Monday, 27 September 2010

Everything to Nothing.

Guys, I think everyone should have a honeymoon, it's great for thinking! Reading the blog it looks like my thoughts share something in common with the route that Josch has investigated.

Thinking of the universe, I see as a starting point or a metaphor. Faced with the possibility of nothingness or for some no god, I’ve kept returning to how that thought makes me feel and how others may feel and what the reaction to this potential reality may be? And the implications of the self.

I think the shift in focus from the collective to the individual is a natural one for us following on from our work with the group and its threat to the individual's identity. These thoughts have had me twisting though.


Haruki Murakami’s Norwegian Wood (and Charlotte Cotton’s Words Without Pics) really tickled some thoughts...

“It can be incredibly effective when three people work at it like that” Norwegian Wood

This seemed really uncanny; 3 people in a deeply socio-physcological-philosophical situation, who together could face the world and understand themselves better together.

In the face of fear and ‘nothingness’ we each create a comfort or look for a state of reassurance that will protect us, strengthen us against potential ‘nothingness’. There is always ‘I and him’, ‘I and her’, ‘I and us’, ‘I and God’, ‘I and science’. Even ‘I and nothing’ is something, it has some kind of substance, if only blackness or the letters of the word that it forms. This ‘something’, whatever it is that we surround ourselves with, elements of society for instance, shapes the I or self. The ‘self’ seems like light; without it we would have no trees, no flowers or rocks as we know them, the ‘something’ throws light onto the self and forms our view of it. I guess it’s our mirror.

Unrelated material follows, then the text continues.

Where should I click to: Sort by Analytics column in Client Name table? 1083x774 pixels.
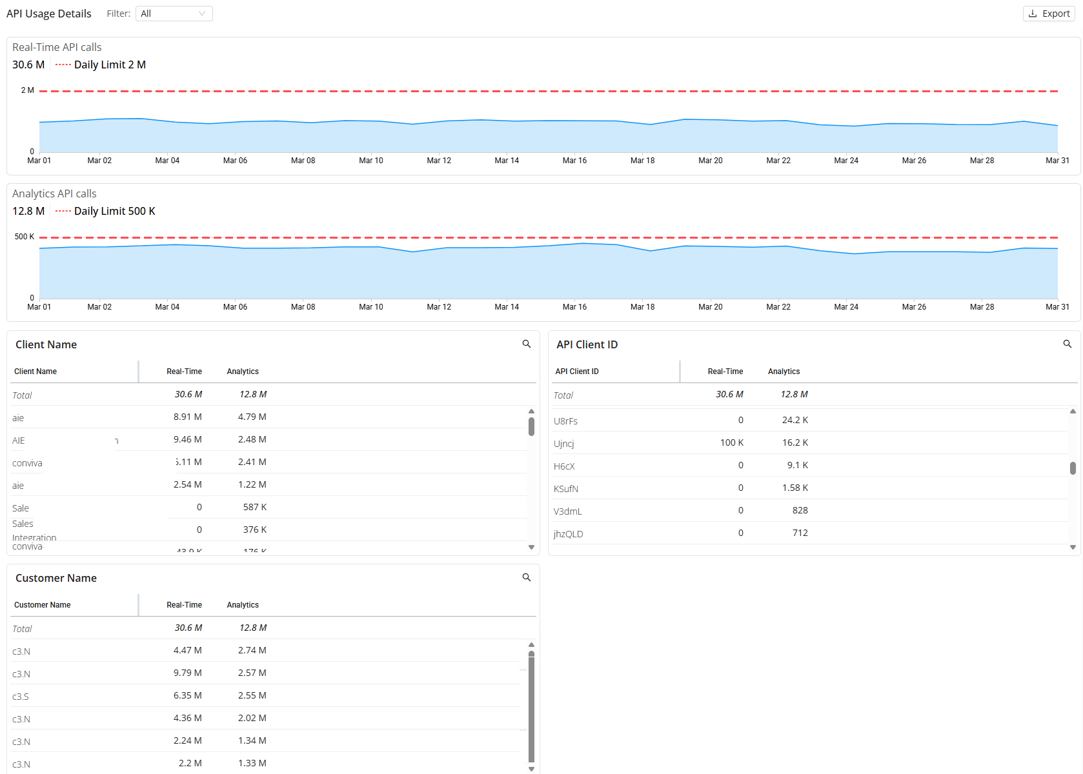[x=243, y=372]
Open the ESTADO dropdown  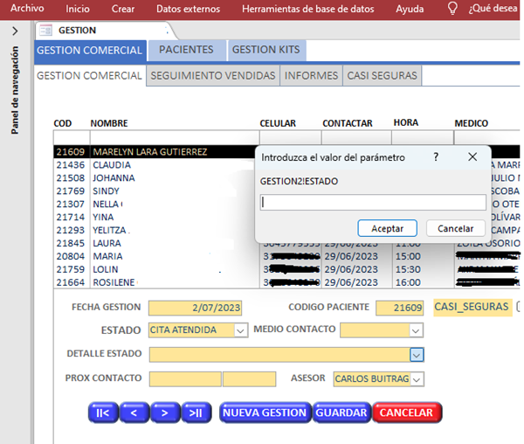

It seems to me that us, JocJonJosch is not too different to this; with the thought that we have nothing and that we may continue to have and be nothing we have decided that we are stronger and more assured together. Therefore we have something.


From “everything to nothing” Norwegian Wood

This statement immediately reminded me of the description one of those scientists (in the Discovery series I edited) gave for the birth of the universe, “from nothing to everything’. And it seemed curious to look at it in reverse.

It’s interesting that this ‘everything’ or ‘something’ can be so fragile. So even after constructing our ‘something’ / comfort we are still very fragile and can be pushed into ‘nothingness’. What I mean is that if you are open to believing the possibility of nothingness or that there is no god, then anything is possible at any time which has the potential of hugely powerful implications both good and bad.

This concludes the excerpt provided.